KNSD airs the segments, but really can’t take all the credit for them. They are largely the work of VoiceOfSanDiego.org, a local nonprofit journalism center that has been sharing news tips, co-producing and supplying content to the station for several years.
Greg Dawson, KNSD VP of news, says the partnership with the nonprofit has been “terrific. What’s made it work is that we have a shared set of journalistic values; news coverage that is complementary, but doesn’t necessarily overlap; and a real commitment to producing local news that serves all of the diverse elements of our station’s audience.”
The San Diego partnership may be a harbinger.
Under the terms of the FCC order approving Comcast’s takeover of NBCU, at least half of NBC’s 10 O&Os have to find a nonprofit news center with which to work within the next year. The order cites the KNSD-VoiceOfSanDiego.org alliance as the model for what it would like to see in other NBC markets.
Proponents of the growing nonprofit news movement are hoping that NBC’s FCC-mandated efforts will bear fruit and encourage other commercial TV stations to seek out nonprofit partners.

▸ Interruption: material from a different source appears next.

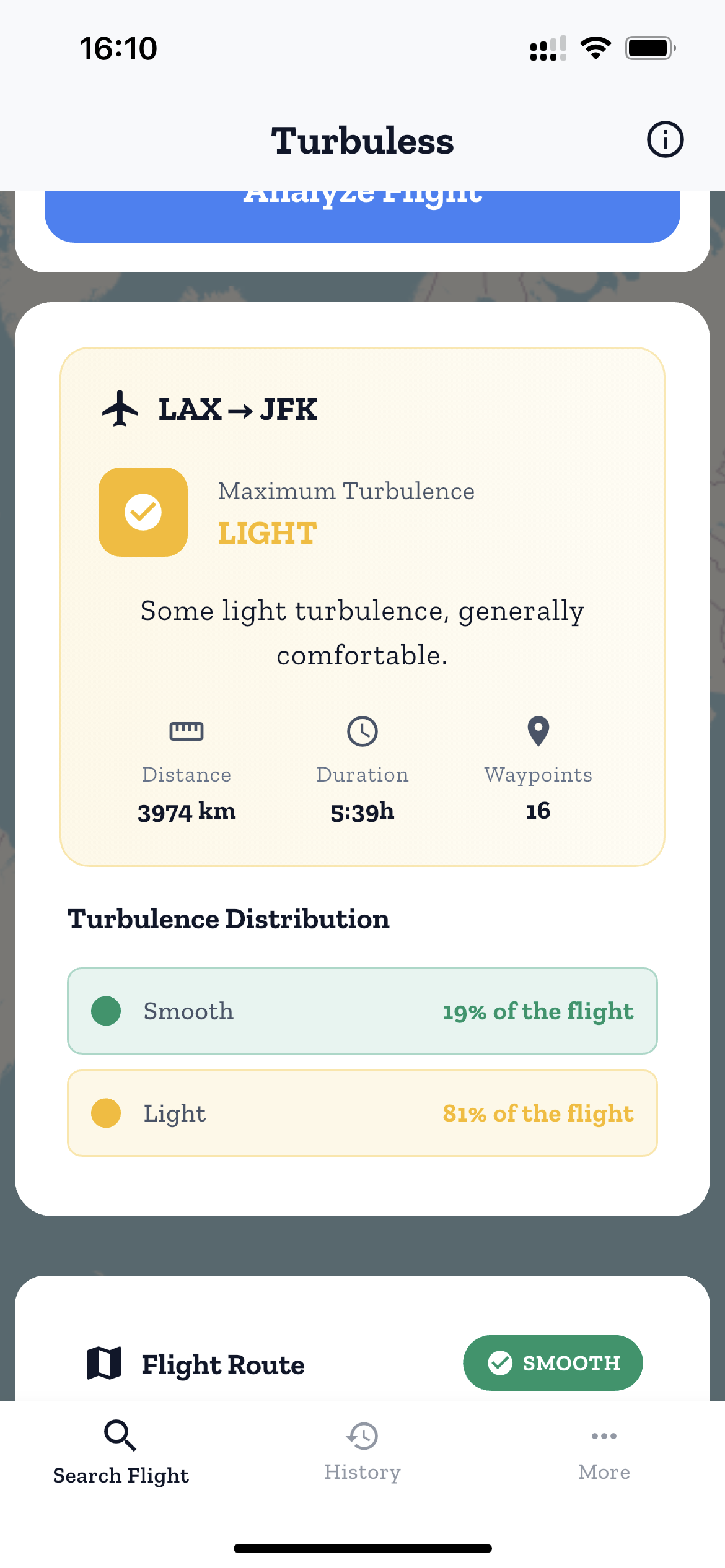Tap the yellow Light color dot

click(106, 1113)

“We’re all anxious to see how Comcast reacts now and how they are going to implement the plan,” says VoiceOfSanDiego.org CEO Scott Lewis. “Having this sort of carrot out there might be the final straw that gets more of these formed.”
Lewis says his partnership with KNSD started informally in 2006, with the two organizations sharing ideas and content.
Over time, the partnership grew stronger, to the point where 15 months ago it was formalized. The nonprofit collaborates with KNSD on the regular “San Diego Explains” segments and provides the content for the “Fact Check” pieces, with KNSD providing equipment, help in producing the segments and cash. Recently, KNSD equipped the nonprofit’s offices with a camera.
“Partnerships work when both entities understand they’d both like to do something that they can’t,” Lewis says. “They have skills to do video and production that we don’t, but they don’t have the personnel anymore to do analysis and writing. It’s a perfect kind of match.”
A representative for the NBC O&Os declined to speak to TVNewsCheck about what plans they have for fulfilling their new FCC obligation to seek out nonprofits. But the nonprofit proponents are excited by the prospects.
“What it seems to be is a nod toward the idea that there are ways to uniquely cover the community, and get a voice, and be present in the community beyond where [TV stations] have been in the past,” says Al Tompkins, the Poynter Institute’s group leader for broadcasting.
Once TV stations realize the benefit — robust, investigative content many stations no longer do themselves — they will seize the opportunity, he says. “This isn’t work that is being done by some watchdog group, or special interest. It’s real journalism, and it’s important journalism. It is my opinion that 2010 was the beginning of a new birth in investigative journalism.”
However, Tompkins cautions, models for the financial and creative side of the arrangements need to be worked out if nonprofits are going to be sustainable and true to their mission of public service journalism.
Nonprofit journalism centers have been around for years, but their numbers have been growing of late as investigative reporters are losing commercial jobs (or don’t like the terms they come with) and striking out on their own.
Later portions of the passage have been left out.